Top of Material provided

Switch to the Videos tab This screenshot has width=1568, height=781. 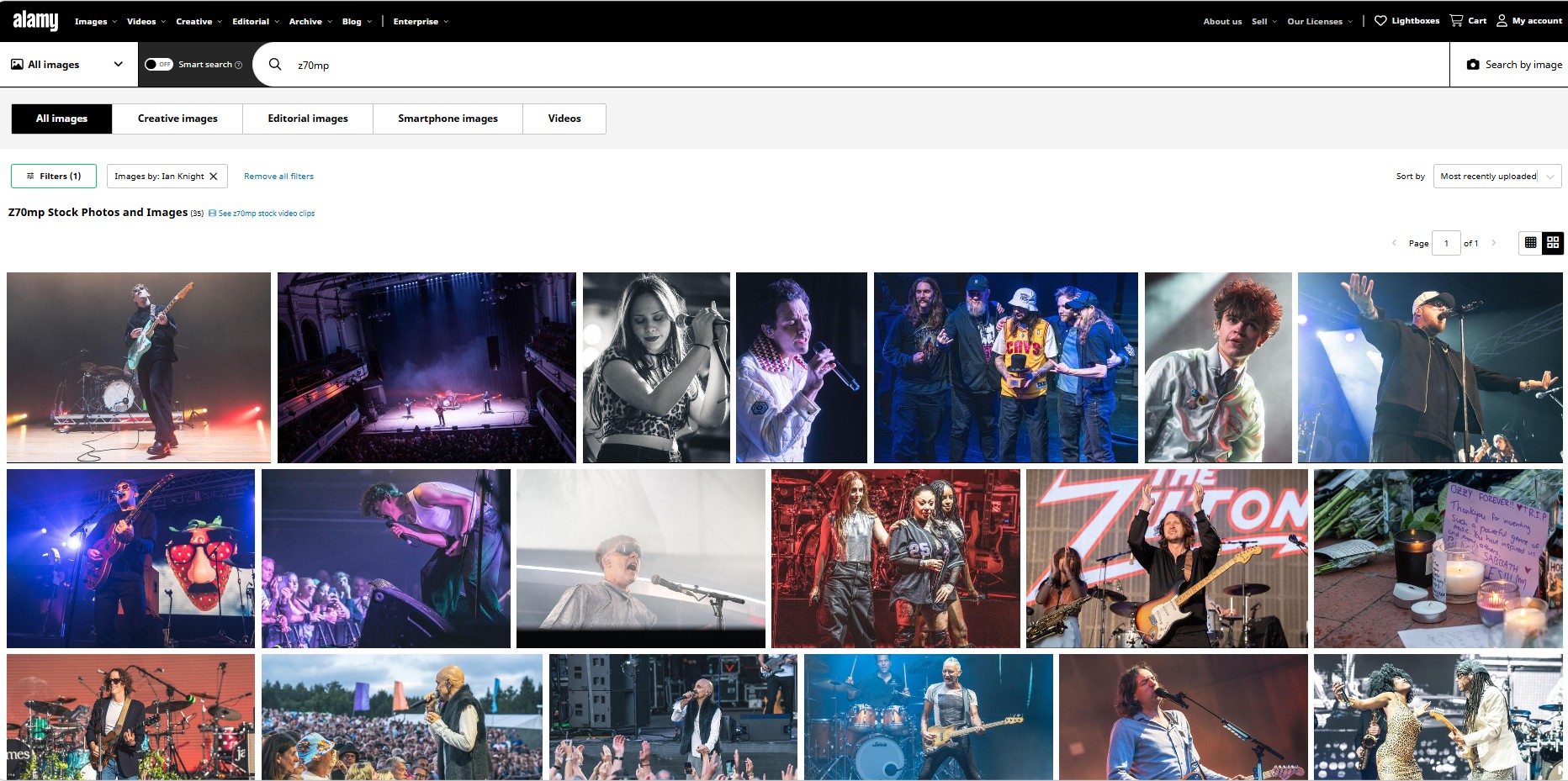tap(564, 119)
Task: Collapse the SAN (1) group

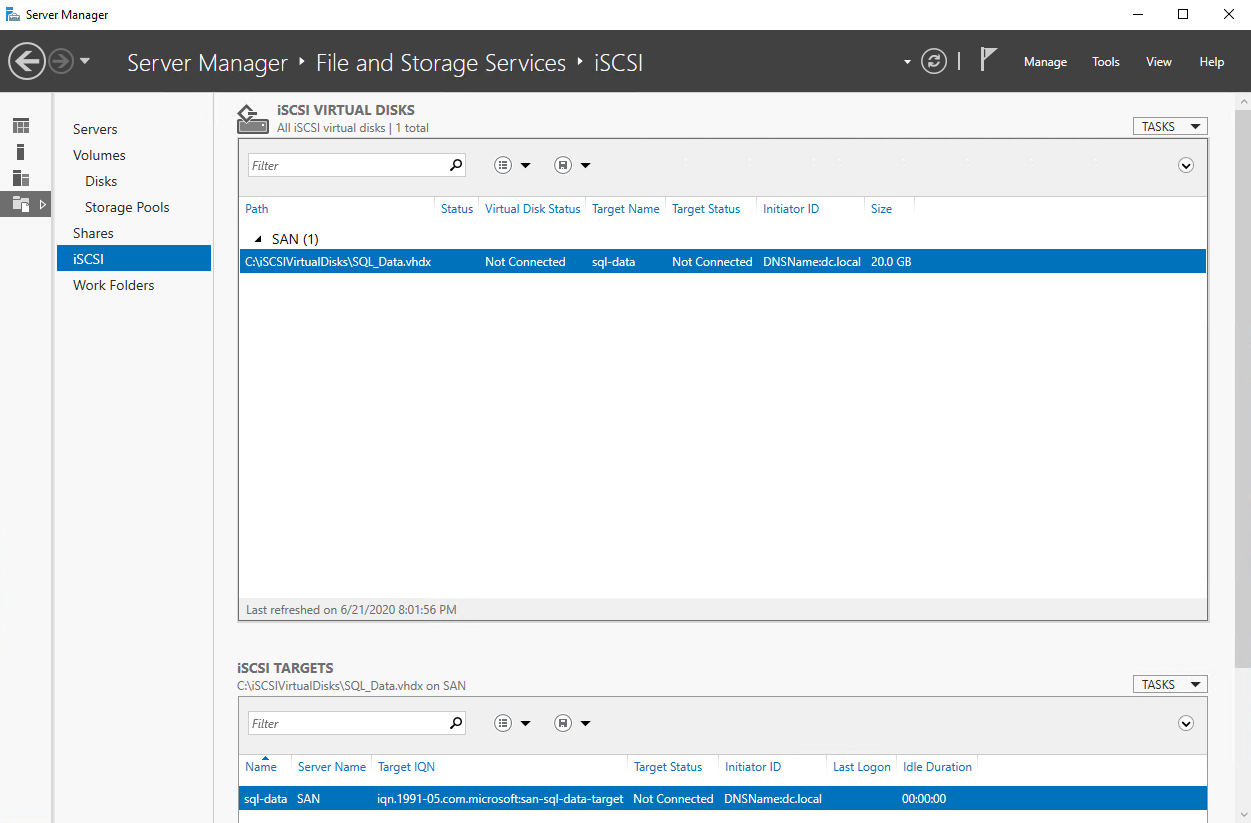Action: tap(259, 239)
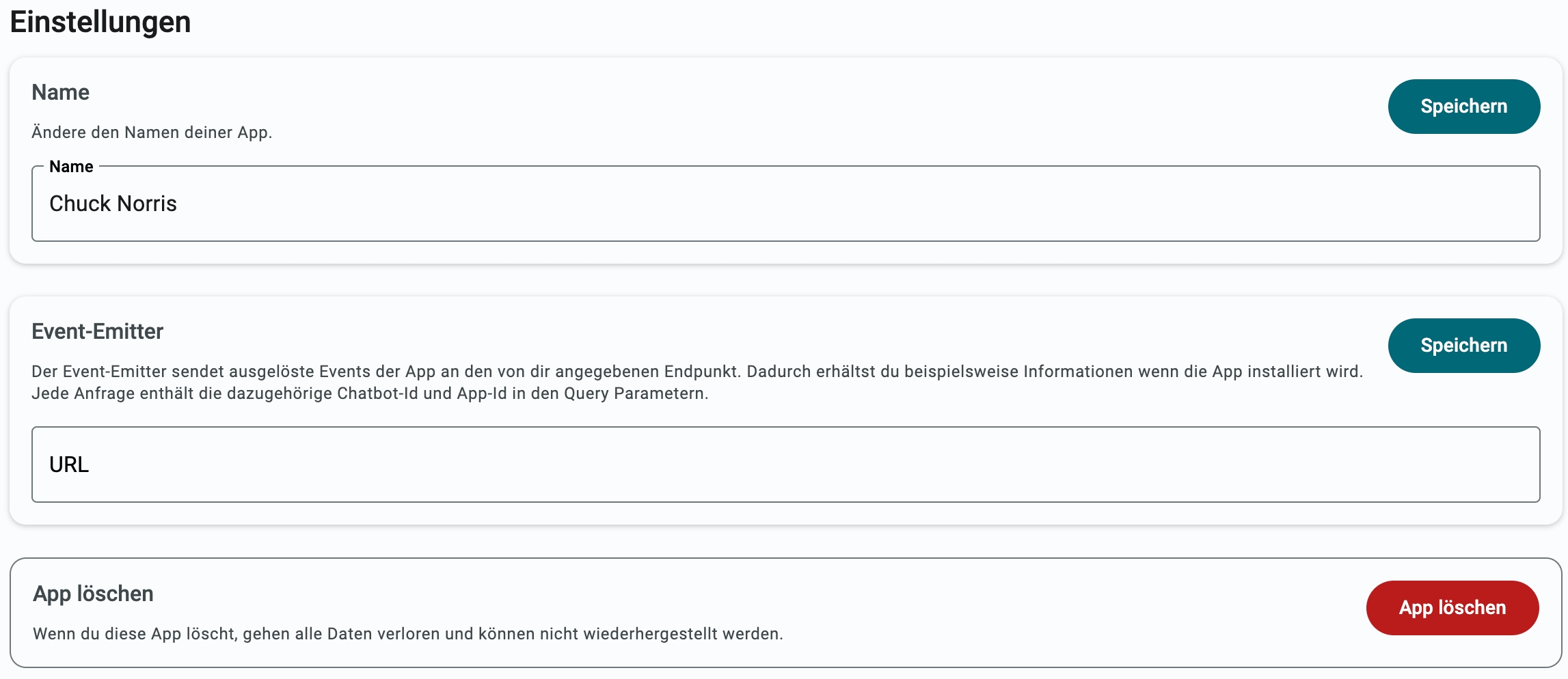Save the app name with Speichern
Image resolution: width=1568 pixels, height=679 pixels.
[1463, 107]
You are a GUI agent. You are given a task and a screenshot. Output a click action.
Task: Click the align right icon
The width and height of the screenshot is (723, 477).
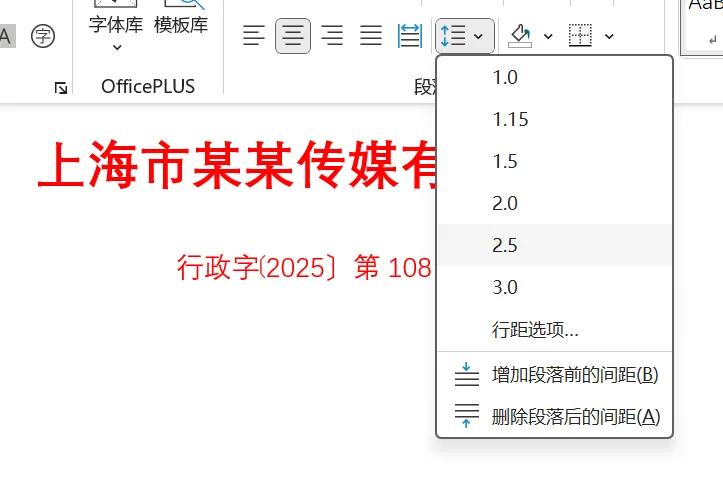[x=332, y=37]
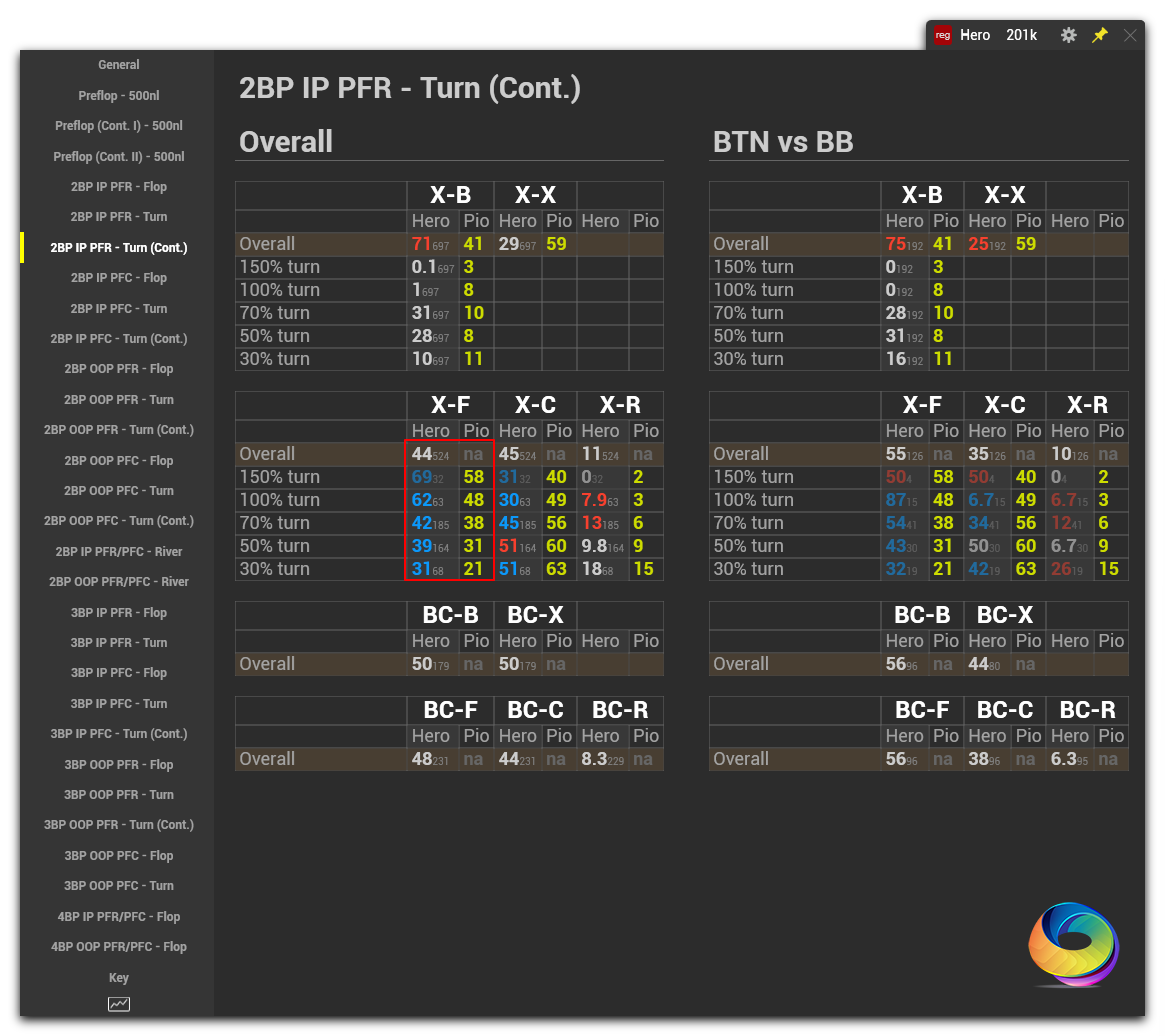Open the "3BP IP PFR - Flop" section

point(118,612)
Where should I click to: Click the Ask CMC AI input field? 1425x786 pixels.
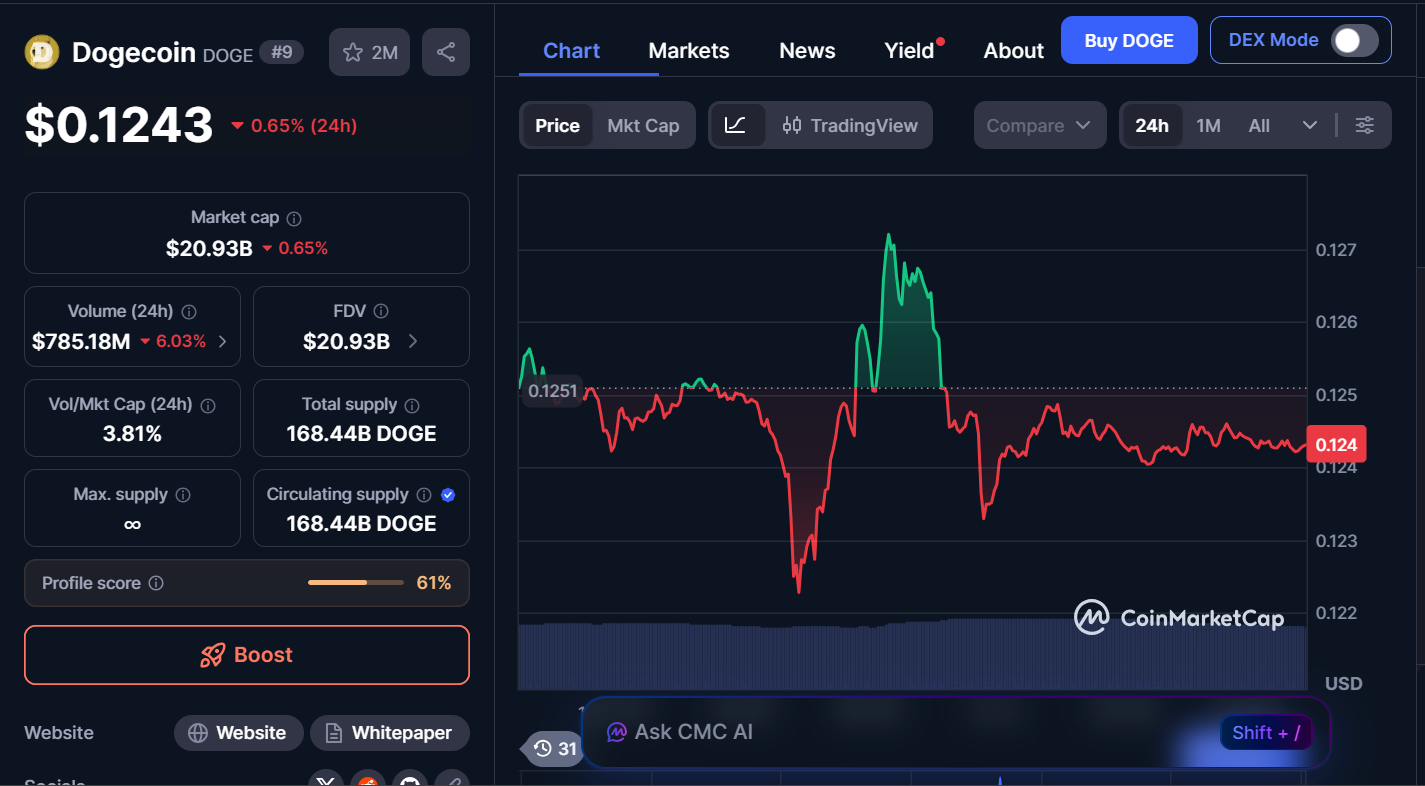pos(900,732)
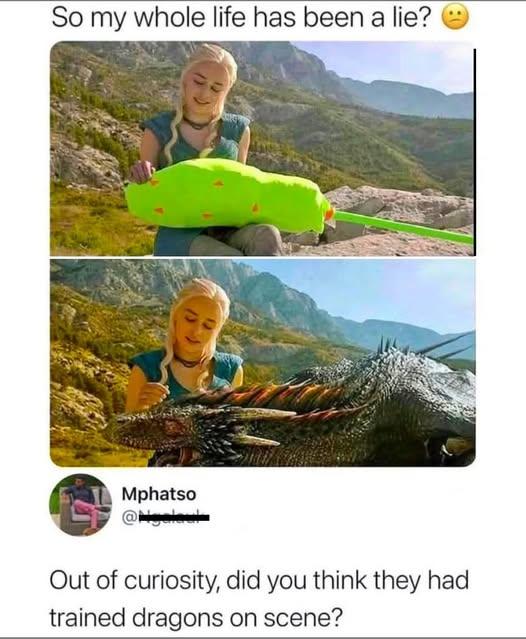Click the confused face emoji

(455, 18)
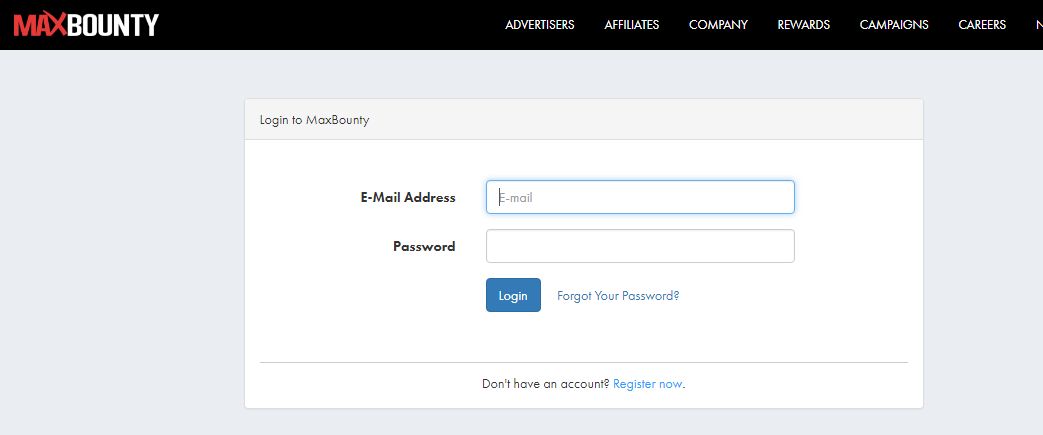Click the MaxBounty logo
This screenshot has height=435, width=1043.
(86, 24)
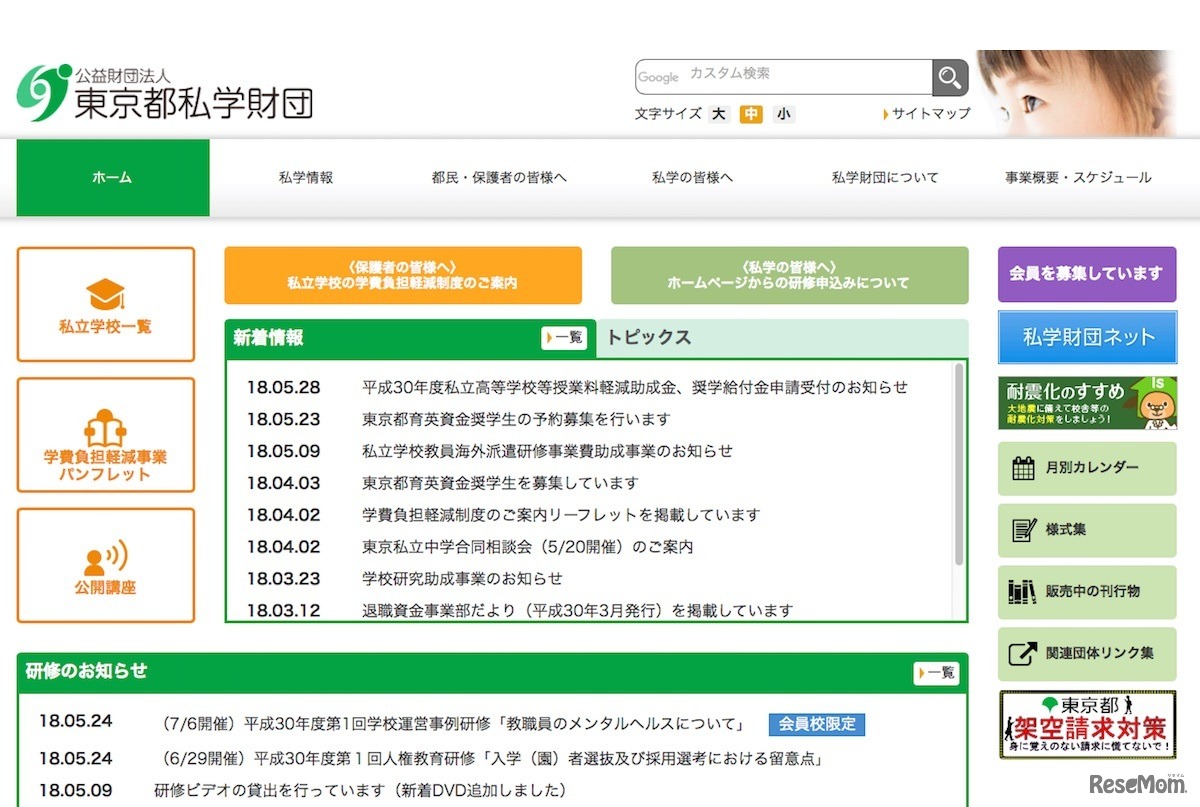This screenshot has width=1200, height=807.
Task: Set text size to 大
Action: click(719, 114)

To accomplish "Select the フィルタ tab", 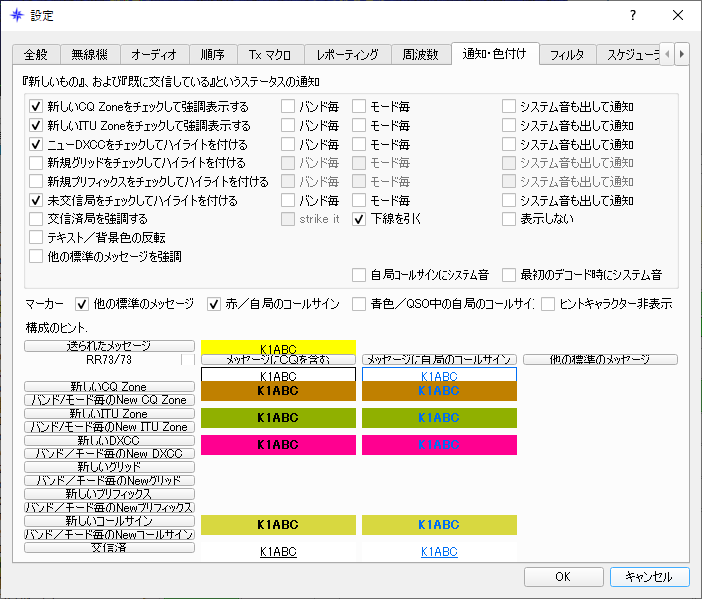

Bottom of Material provided

Task requirements - An exact copy is needed of every line from the line containing "Task: Click the align right icon" to the last line of the records; pictures stay out of it.

Result -
Task: Click the align right icon
The width and height of the screenshot is (723, 477).
[x=332, y=37]
Open the "3BP IP PFR - Flop" section

point(118,612)
Where should I click to: Click the Ask CMC AI input field? 1425x786 pixels.
pos(900,732)
Click the confused face emoji

(455, 18)
Click the MaxBounty logo
This screenshot has height=435, width=1043.
(86, 24)
This screenshot has width=1200, height=807.
Task: Set text size to 大
Action: click(719, 114)

To accomplish "Select the フィルタ tab", 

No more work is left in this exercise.